In every one of these activities, mastery of these abilities has been achieved through brain specialization.  The brain of the reader or musician or tennis player or driver or mathematical problem solver or golfer or keyboard user has constructed function systems that are NOT to be found in the brain of the non-reader/non-musician/non-athlete/non-driver/non-mathematical problem solver non-golfer.  Your brain can spend most of a day in the never-never land of abstraction, in an environment in which almost nothing that you see or feel or hear is “real”.  Your world is paved and predictable.  Your world is chock full of a million and one tools.  Your world is painted, dressed, climate-control, danger-controlled, sterilized.  Your world is very complicated.  Your brain is filled to the brim with a million and one ‘facts’ associated in a billion and one ways that were in no one’s thousand-years-ago Wiki.  Your brain is overwhelmed by the complexities of the world that the human brain collective has created through a hundred thousand years of effort. 

With deep insights into the neurology that shapes, limits and ultimately frustrates human individuals and societies, Costa raises obvious questions that keep this brain scientist up late at night:  What societal changes are good for us as individuals?  What changes are driving the brains of our populations in positive and empowering – or negative and degrading – directions?  How on earth can we hope to bring the genie back under any kind of sensible control?  How can we evolve a society that is good for US?

Costa correctly identifies a possible path out of the swamp.  It would help, one has to believe, if every citizen of our world really understood their true human natures.  This book should help every reader understand their proper place in the world – operating thereafter, one might hope, with just a little greater humility!  An understanding of our very human natures that limit true understanding is surely the first small step toward growing this precious resource. 

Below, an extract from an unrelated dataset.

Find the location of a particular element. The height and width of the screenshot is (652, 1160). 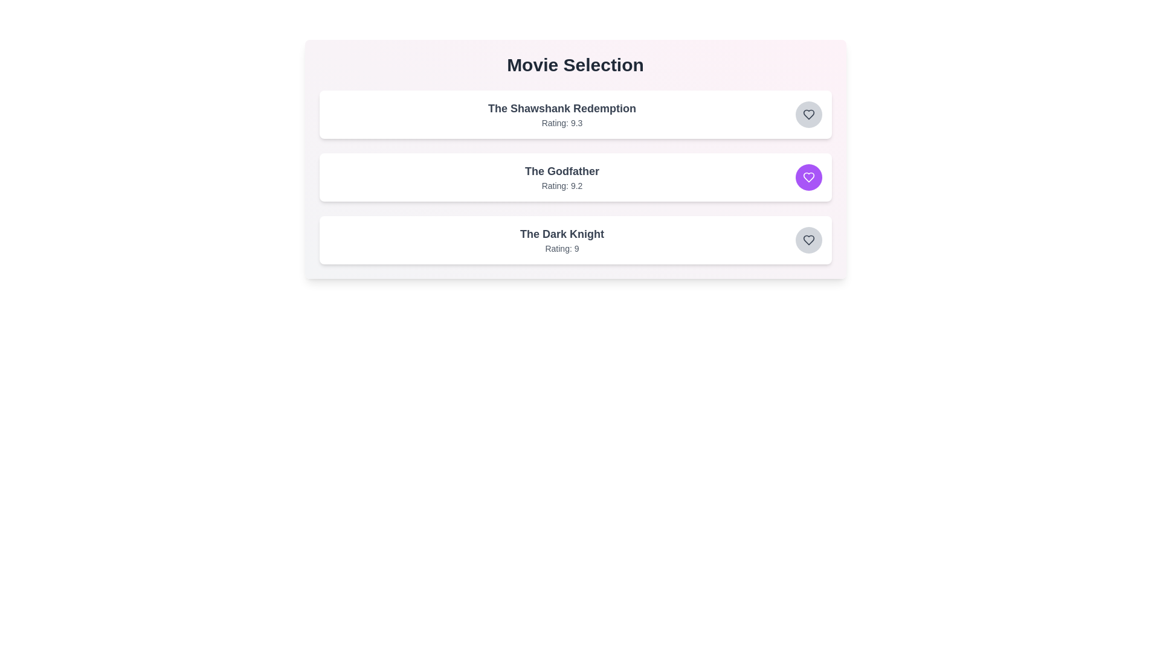

favorite button for the movie titled The Shawshank Redemption to toggle its favorite status is located at coordinates (808, 114).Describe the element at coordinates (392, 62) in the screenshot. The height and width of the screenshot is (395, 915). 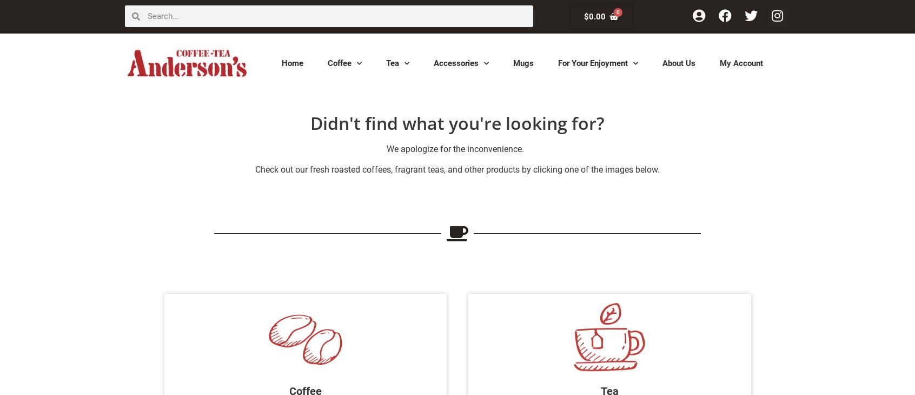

Costa also points out that there is a real potential for us all to operate with higher “intelligence” as it might apply for growing stronger and more effectively organized societies.  After all, we modern humans are remarkably elaborate in our neurological specialization.  Great further strengthening and elaboration, achieved through perhaps our greatest human asset, our remarkably ‘plastic’ brains, is clearly achievable.  Perhaps more importantly, our remarkably adaptive brains could be far more effectively shaped in ways designed to grow changes in modern cultures that assure better societal outcomes.   We CAN grow altruism and compassion in human societies.  We CAN substantially increase the abilities of every citizen to more accurately record the information that we require, to make “more intelligent” decisions that can shape our destinies.  Finally, science and the machines of science can be “smarter” than we are, because they can be constructed to operate more objectively, on the bases of far larger compendias of ‘facts’.  

In the progress of human culture, we Homo sapiens have always muddled through.  The stakes are rising.  The genie is enormous. It is scarcely paying any attention to our nervous twittering.  Rebecca Costa has provided us with a starting point for elevating our view, to look it squarely in the eye.